━━━ RAW DATA ━━━
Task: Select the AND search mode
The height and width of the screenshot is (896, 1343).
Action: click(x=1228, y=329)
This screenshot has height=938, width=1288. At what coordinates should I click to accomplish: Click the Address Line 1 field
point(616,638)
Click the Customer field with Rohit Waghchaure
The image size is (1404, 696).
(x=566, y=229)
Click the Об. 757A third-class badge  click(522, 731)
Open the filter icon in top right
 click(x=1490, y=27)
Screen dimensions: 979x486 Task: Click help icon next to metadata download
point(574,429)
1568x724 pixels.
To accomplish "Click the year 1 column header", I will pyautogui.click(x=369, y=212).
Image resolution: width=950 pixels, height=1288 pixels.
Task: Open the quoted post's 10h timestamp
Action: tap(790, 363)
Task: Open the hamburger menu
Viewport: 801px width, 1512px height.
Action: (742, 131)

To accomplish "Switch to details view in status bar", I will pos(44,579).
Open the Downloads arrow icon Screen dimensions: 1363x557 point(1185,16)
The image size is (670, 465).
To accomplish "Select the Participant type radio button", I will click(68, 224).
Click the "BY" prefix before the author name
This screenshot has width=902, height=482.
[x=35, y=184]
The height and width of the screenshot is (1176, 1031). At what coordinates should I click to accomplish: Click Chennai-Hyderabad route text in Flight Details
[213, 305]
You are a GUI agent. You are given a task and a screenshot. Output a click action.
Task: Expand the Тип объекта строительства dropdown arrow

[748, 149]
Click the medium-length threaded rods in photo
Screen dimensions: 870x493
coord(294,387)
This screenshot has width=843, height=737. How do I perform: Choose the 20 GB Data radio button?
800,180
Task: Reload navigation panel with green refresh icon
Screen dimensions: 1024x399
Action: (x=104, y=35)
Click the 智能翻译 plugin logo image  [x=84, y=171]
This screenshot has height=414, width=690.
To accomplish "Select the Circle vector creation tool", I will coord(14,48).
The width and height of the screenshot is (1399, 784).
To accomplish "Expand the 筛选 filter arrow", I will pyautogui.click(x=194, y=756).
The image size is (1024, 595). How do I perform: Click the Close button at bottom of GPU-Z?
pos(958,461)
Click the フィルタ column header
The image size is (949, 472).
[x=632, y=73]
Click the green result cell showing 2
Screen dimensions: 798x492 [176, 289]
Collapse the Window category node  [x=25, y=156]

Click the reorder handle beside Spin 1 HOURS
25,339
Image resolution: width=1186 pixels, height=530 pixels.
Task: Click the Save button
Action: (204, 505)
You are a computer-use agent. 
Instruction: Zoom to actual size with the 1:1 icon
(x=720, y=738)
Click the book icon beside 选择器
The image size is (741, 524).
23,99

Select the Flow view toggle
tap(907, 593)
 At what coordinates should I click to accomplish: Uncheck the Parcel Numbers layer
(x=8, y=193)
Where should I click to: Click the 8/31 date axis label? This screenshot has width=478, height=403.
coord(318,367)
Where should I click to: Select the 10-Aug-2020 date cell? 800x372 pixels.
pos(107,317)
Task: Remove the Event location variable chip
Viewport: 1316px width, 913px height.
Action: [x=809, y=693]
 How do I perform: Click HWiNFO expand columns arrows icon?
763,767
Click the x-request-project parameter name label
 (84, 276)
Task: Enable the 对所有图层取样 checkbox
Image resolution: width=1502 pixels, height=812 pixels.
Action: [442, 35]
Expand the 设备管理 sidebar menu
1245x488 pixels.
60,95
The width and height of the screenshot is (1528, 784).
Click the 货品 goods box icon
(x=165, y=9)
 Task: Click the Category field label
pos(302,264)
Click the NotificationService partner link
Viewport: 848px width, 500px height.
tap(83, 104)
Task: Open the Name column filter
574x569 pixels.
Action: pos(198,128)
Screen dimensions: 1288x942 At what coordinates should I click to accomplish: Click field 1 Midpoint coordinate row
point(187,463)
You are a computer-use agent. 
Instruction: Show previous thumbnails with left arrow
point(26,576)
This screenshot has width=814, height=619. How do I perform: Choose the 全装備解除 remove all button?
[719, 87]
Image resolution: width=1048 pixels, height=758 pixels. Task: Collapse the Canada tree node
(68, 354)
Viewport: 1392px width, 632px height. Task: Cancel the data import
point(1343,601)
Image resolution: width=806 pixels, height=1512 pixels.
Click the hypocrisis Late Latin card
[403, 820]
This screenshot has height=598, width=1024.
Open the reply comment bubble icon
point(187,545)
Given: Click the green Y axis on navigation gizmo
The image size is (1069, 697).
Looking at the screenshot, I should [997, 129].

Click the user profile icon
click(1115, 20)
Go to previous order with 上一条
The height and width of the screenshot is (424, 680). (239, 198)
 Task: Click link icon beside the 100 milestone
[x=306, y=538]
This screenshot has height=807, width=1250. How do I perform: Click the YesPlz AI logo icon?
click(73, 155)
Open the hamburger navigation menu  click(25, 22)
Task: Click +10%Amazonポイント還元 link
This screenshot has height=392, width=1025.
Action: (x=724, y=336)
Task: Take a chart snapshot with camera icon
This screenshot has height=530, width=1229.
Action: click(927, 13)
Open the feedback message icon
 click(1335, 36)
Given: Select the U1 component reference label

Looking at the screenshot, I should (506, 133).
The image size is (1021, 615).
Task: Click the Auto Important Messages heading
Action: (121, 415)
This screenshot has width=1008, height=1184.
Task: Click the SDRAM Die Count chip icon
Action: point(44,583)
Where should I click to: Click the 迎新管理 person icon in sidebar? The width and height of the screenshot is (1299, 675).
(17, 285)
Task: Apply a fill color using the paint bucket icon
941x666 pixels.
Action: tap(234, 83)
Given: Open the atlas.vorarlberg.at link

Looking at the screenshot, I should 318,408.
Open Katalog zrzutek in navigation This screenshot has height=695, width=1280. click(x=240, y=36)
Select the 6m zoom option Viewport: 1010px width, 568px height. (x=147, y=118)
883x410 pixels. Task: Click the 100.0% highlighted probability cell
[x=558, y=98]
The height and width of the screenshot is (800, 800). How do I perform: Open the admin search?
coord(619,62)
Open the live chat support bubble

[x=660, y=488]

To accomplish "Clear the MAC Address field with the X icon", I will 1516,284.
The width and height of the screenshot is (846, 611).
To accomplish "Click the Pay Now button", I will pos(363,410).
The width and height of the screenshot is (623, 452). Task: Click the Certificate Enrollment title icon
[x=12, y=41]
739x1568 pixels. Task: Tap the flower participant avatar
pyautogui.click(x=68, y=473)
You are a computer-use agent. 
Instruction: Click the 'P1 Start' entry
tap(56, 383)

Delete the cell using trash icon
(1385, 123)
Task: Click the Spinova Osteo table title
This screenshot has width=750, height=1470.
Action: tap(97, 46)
━━━
● **TASK**
For the records above, restate every line word for word.

● **EXERCISE OUTPUT**
Task: Select the AND search mode
The height and width of the screenshot is (896, 1343).
Action: click(x=1228, y=329)
This screenshot has height=938, width=1288. At what coordinates should I click to accomplish: Click the Address Line 1 field
point(616,638)
Click the Customer field with Rohit Waghchaure
The image size is (1404, 696).
(x=566, y=229)
Click the Об. 757A third-class badge  click(522, 731)
Open the filter icon in top right
 click(x=1490, y=27)
Screen dimensions: 979x486 Task: Click help icon next to metadata download
point(574,429)
1568x724 pixels.
To accomplish "Click the year 1 column header", I will pyautogui.click(x=369, y=212).
Image resolution: width=950 pixels, height=1288 pixels.
Task: Open the quoted post's 10h timestamp
Action: tap(790, 363)
Task: Open the hamburger menu
Viewport: 801px width, 1512px height.
Action: (742, 131)

To accomplish "Switch to details view in status bar", I will pos(44,579).
Open the Downloads arrow icon Screen dimensions: 1363x557 point(1185,16)
The image size is (670, 465).
To accomplish "Select the Participant type radio button", I will click(68, 224).
Click the "BY" prefix before the author name
This screenshot has width=902, height=482.
[x=35, y=184]
The height and width of the screenshot is (1176, 1031). At what coordinates should I click to accomplish: Click Chennai-Hyderabad route text in Flight Details
[213, 305]
You are a GUI agent. You are given a task and a screenshot. Output a click action.
Task: Expand the Тип объекта строительства dropdown arrow

[748, 149]
Click the medium-length threaded rods in photo
Screen dimensions: 870x493
coord(294,387)
This screenshot has width=843, height=737. How do I perform: Choose the 20 GB Data radio button?
800,180
Task: Reload navigation panel with green refresh icon
Screen dimensions: 1024x399
Action: (x=104, y=35)
Click the 智能翻译 plugin logo image  [x=84, y=171]
This screenshot has height=414, width=690.
To accomplish "Select the Circle vector creation tool", I will coord(14,48).
The width and height of the screenshot is (1399, 784).
To accomplish "Expand the 筛选 filter arrow", I will pyautogui.click(x=194, y=756).
The image size is (1024, 595). How do I perform: Click the Close button at bottom of GPU-Z?
pos(958,461)
Click the フィルタ column header
The image size is (949, 472).
[x=632, y=73]
Click the green result cell showing 2
Screen dimensions: 798x492 [176, 289]
Collapse the Window category node  [x=25, y=156]

Click the reorder handle beside Spin 1 HOURS
25,339
Image resolution: width=1186 pixels, height=530 pixels.
Task: Click the Save button
Action: (204, 505)
You are a computer-use agent. 
Instruction: Zoom to actual size with the 1:1 icon
(x=720, y=738)
Click the book icon beside 选择器
The image size is (741, 524).
23,99

Select the Flow view toggle
tap(907, 593)
 At what coordinates should I click to accomplish: Uncheck the Parcel Numbers layer
(x=8, y=193)
Where should I click to: Click the 8/31 date axis label? This screenshot has width=478, height=403.
coord(318,367)
Where should I click to: Select the 10-Aug-2020 date cell? 800x372 pixels.
pos(107,317)
Task: Remove the Event location variable chip
Viewport: 1316px width, 913px height.
Action: [x=809, y=693]
 How do I perform: Click HWiNFO expand columns arrows icon?
763,767
Click the x-request-project parameter name label
 (84, 276)
Task: Enable the 对所有图层取样 checkbox
Image resolution: width=1502 pixels, height=812 pixels.
Action: [442, 35]
Expand the 设备管理 sidebar menu
1245x488 pixels.
60,95
The width and height of the screenshot is (1528, 784).
Click the 货品 goods box icon
(x=165, y=9)
 Task: Click the Category field label
pos(302,264)
Click the NotificationService partner link
Viewport: 848px width, 500px height.
tap(83, 104)
Task: Open the Name column filter
574x569 pixels.
Action: pos(198,128)
Screen dimensions: 1288x942 At what coordinates should I click to accomplish: Click field 1 Midpoint coordinate row
point(187,463)
You are a computer-use agent. 
Instruction: Show previous thumbnails with left arrow
point(26,576)
This screenshot has width=814, height=619. How do I perform: Choose the 全装備解除 remove all button?
[719, 87]
Image resolution: width=1048 pixels, height=758 pixels. Task: Collapse the Canada tree node
(68, 354)
Viewport: 1392px width, 632px height. Task: Cancel the data import
point(1343,601)
Image resolution: width=806 pixels, height=1512 pixels.
Click the hypocrisis Late Latin card
[403, 820]
This screenshot has height=598, width=1024.
Open the reply comment bubble icon
point(187,545)
Given: Click the green Y axis on navigation gizmo
The image size is (1069, 697).
Looking at the screenshot, I should [997, 129].

Click the user profile icon
click(1115, 20)
Go to previous order with 上一条
The height and width of the screenshot is (424, 680). (239, 198)
 Task: Click link icon beside the 100 milestone
[x=306, y=538]
This screenshot has height=807, width=1250. How do I perform: Click the YesPlz AI logo icon?
click(73, 155)
Open the hamburger navigation menu  click(25, 22)
Task: Click +10%Amazonポイント還元 link
This screenshot has height=392, width=1025.
Action: (x=724, y=336)
Task: Take a chart snapshot with camera icon
This screenshot has height=530, width=1229.
Action: click(927, 13)
Open the feedback message icon
 click(1335, 36)
Given: Select the U1 component reference label

Looking at the screenshot, I should (506, 133).
The image size is (1021, 615).
Task: Click the Auto Important Messages heading
Action: (121, 415)
This screenshot has width=1008, height=1184.
Task: Click the SDRAM Die Count chip icon
Action: point(44,583)
Where should I click to: Click the 迎新管理 person icon in sidebar? The width and height of the screenshot is (1299, 675).
(17, 285)
Task: Apply a fill color using the paint bucket icon
941x666 pixels.
Action: tap(234, 83)
Given: Open the atlas.vorarlberg.at link

Looking at the screenshot, I should 318,408.
Open Katalog zrzutek in navigation This screenshot has height=695, width=1280. click(x=240, y=36)
Select the 6m zoom option Viewport: 1010px width, 568px height. (x=147, y=118)
883x410 pixels. Task: Click the 100.0% highlighted probability cell
[x=558, y=98]
The height and width of the screenshot is (800, 800). How do I perform: Open the admin search?
coord(619,62)
Open the live chat support bubble

[x=660, y=488]

To accomplish "Clear the MAC Address field with the X icon", I will 1516,284.
The width and height of the screenshot is (846, 611).
To accomplish "Click the Pay Now button", I will pos(363,410).
The width and height of the screenshot is (623, 452). Task: Click the Certificate Enrollment title icon
[x=12, y=41]
739x1568 pixels. Task: Tap the flower participant avatar
pyautogui.click(x=68, y=473)
You are a computer-use agent. 
Instruction: Click the 'P1 Start' entry
tap(56, 383)

Delete the cell using trash icon
(1385, 123)
Task: Click the Spinova Osteo table title
This screenshot has width=750, height=1470.
Action: tap(97, 46)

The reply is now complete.